■ PROBLEM DETAILS ■
Convert the lines below into a numbered list, skipping any blank lines and omitting the pictures.

■ INPUT ROWS ■
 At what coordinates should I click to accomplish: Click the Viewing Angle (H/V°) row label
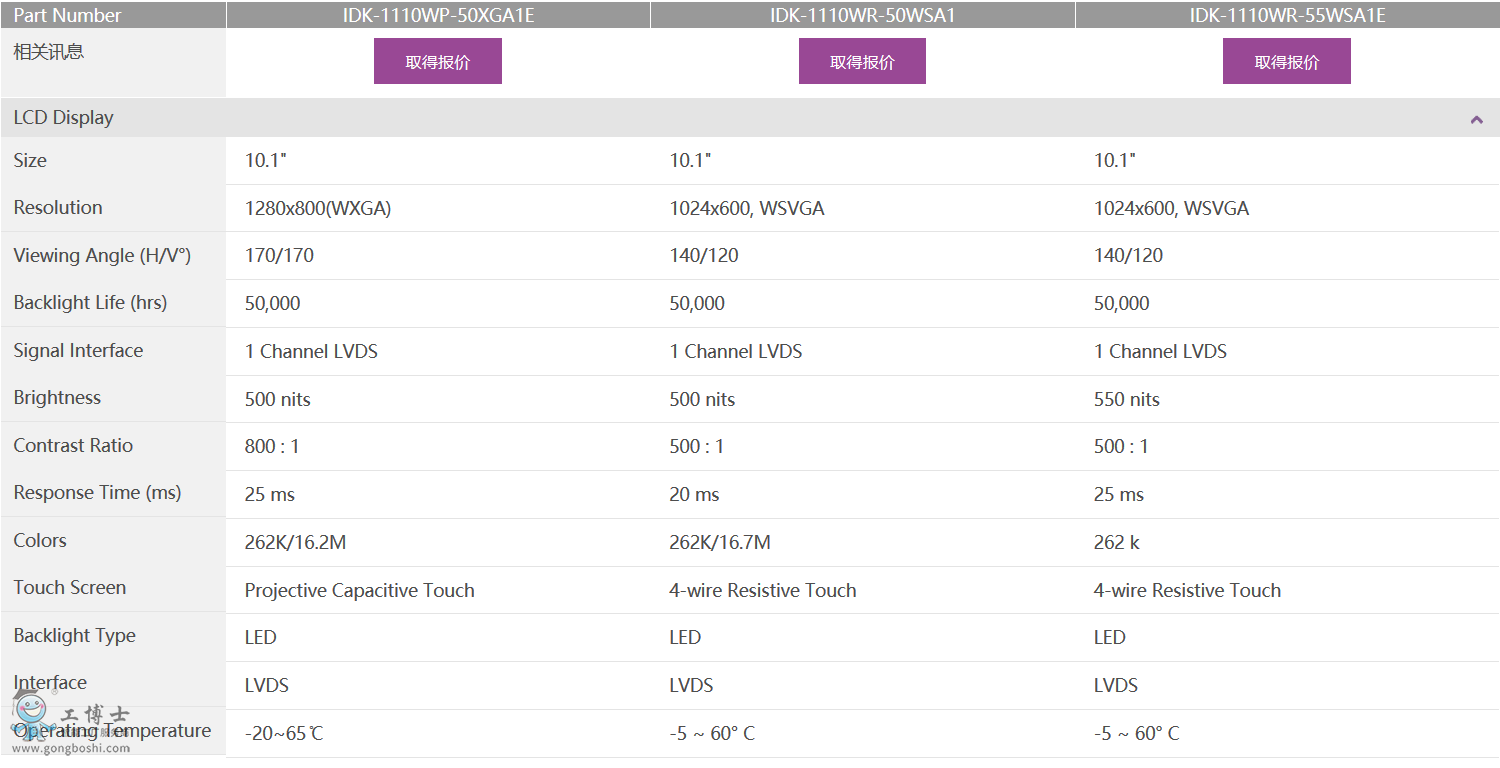(102, 255)
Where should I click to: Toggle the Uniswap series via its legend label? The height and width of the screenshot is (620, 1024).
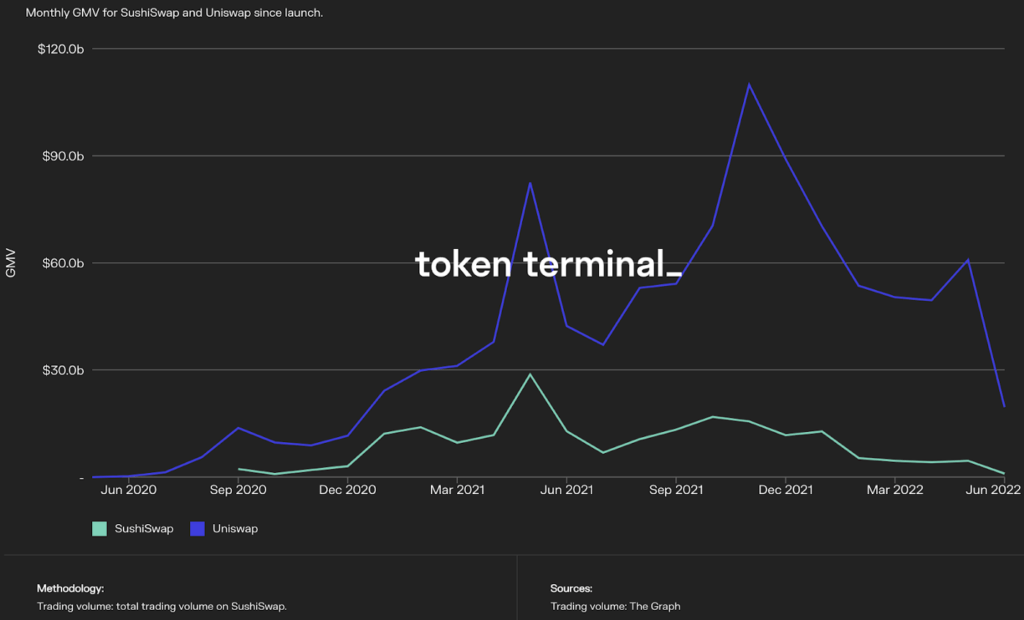(x=235, y=528)
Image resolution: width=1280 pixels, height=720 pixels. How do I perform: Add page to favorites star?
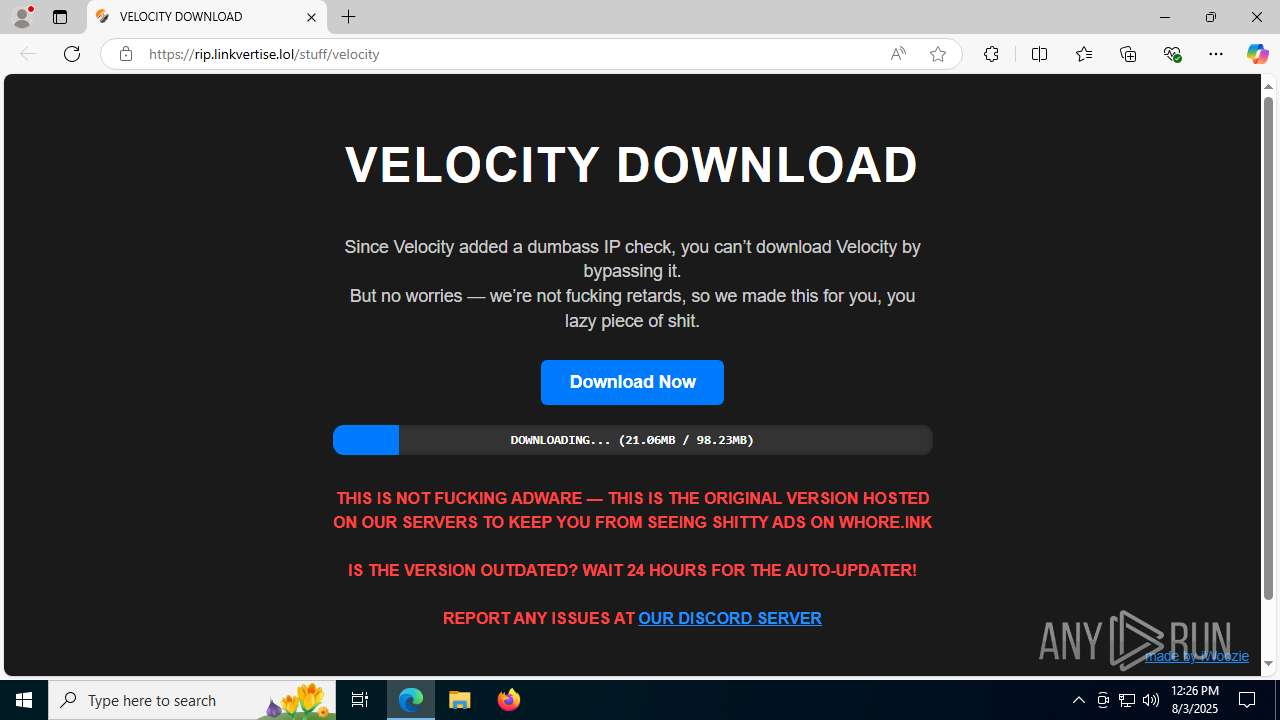tap(937, 54)
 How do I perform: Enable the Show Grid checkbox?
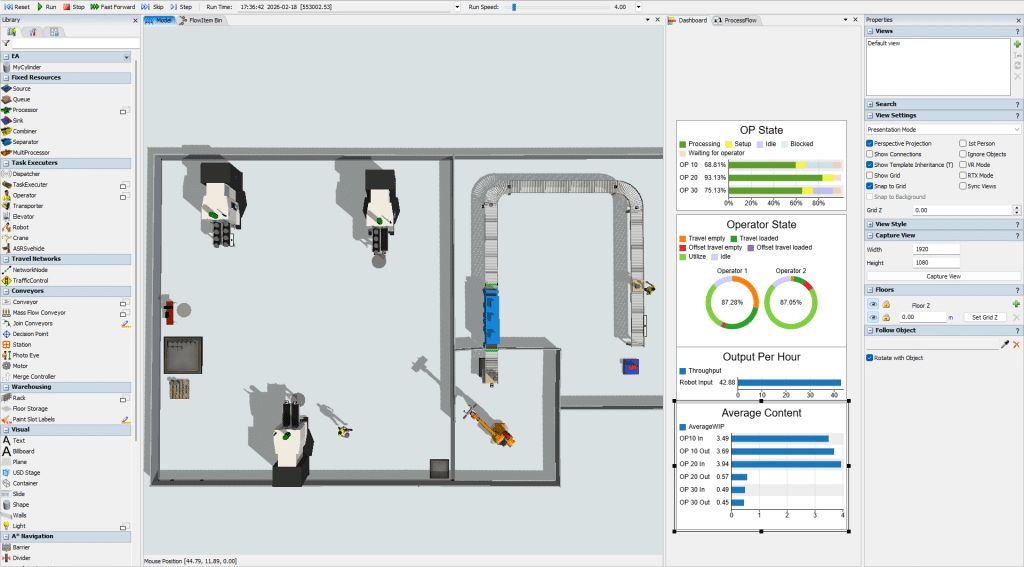tap(869, 175)
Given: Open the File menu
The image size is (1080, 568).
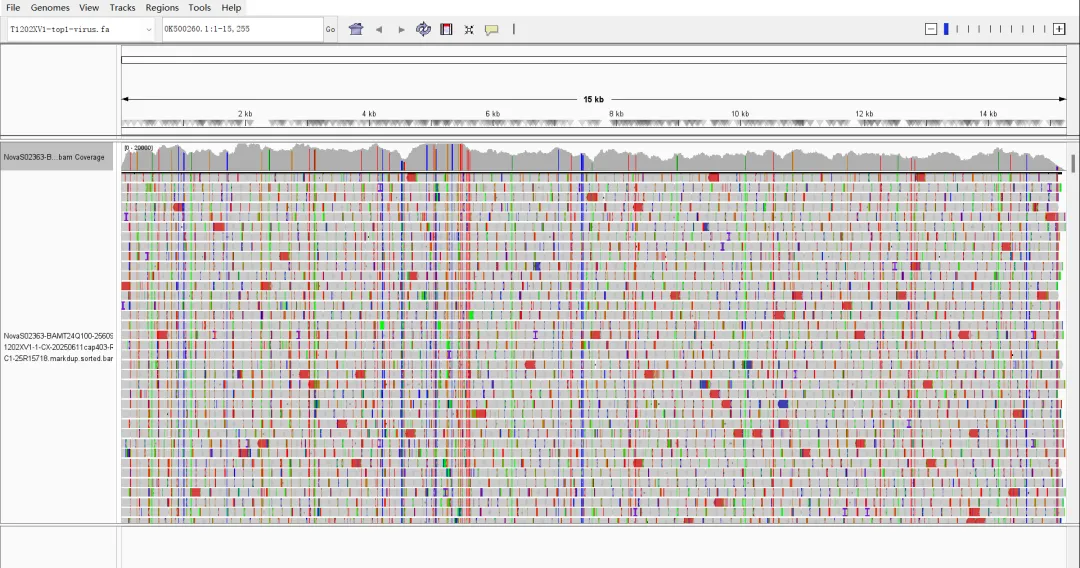Looking at the screenshot, I should point(13,7).
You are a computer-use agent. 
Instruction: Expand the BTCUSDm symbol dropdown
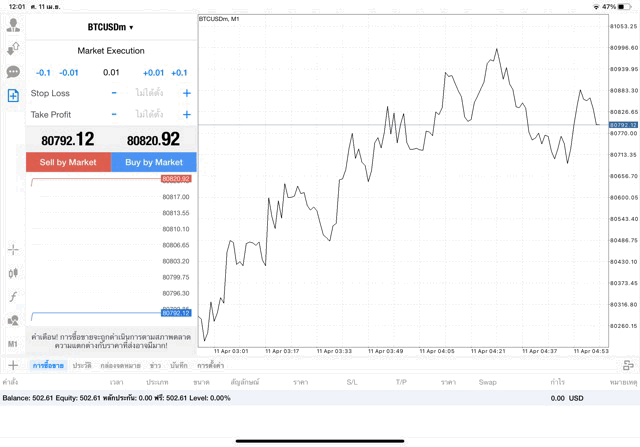110,27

■ THE ANSWER ■
1.  At what coordinates should I click to accomplish: Click the Viewing Angle (H/V°) row label
2. (102, 255)
3. Where should I click to: Toggle the Uniswap series via its legend label? The height and width of the screenshot is (620, 1024).
4. (x=235, y=528)
5. Image resolution: width=1280 pixels, height=720 pixels. How do I perform: Add page to favorites star?
6. tap(937, 54)
7.  How do I perform: Enable the Show Grid checkbox?
8. tap(869, 175)
9. Given: Open the File menu
10. The image size is (1080, 568).
11. Looking at the screenshot, I should point(13,7).
12. You are a computer-use agent. 
13. Instruction: Expand the BTCUSDm symbol dropdown
14. 110,27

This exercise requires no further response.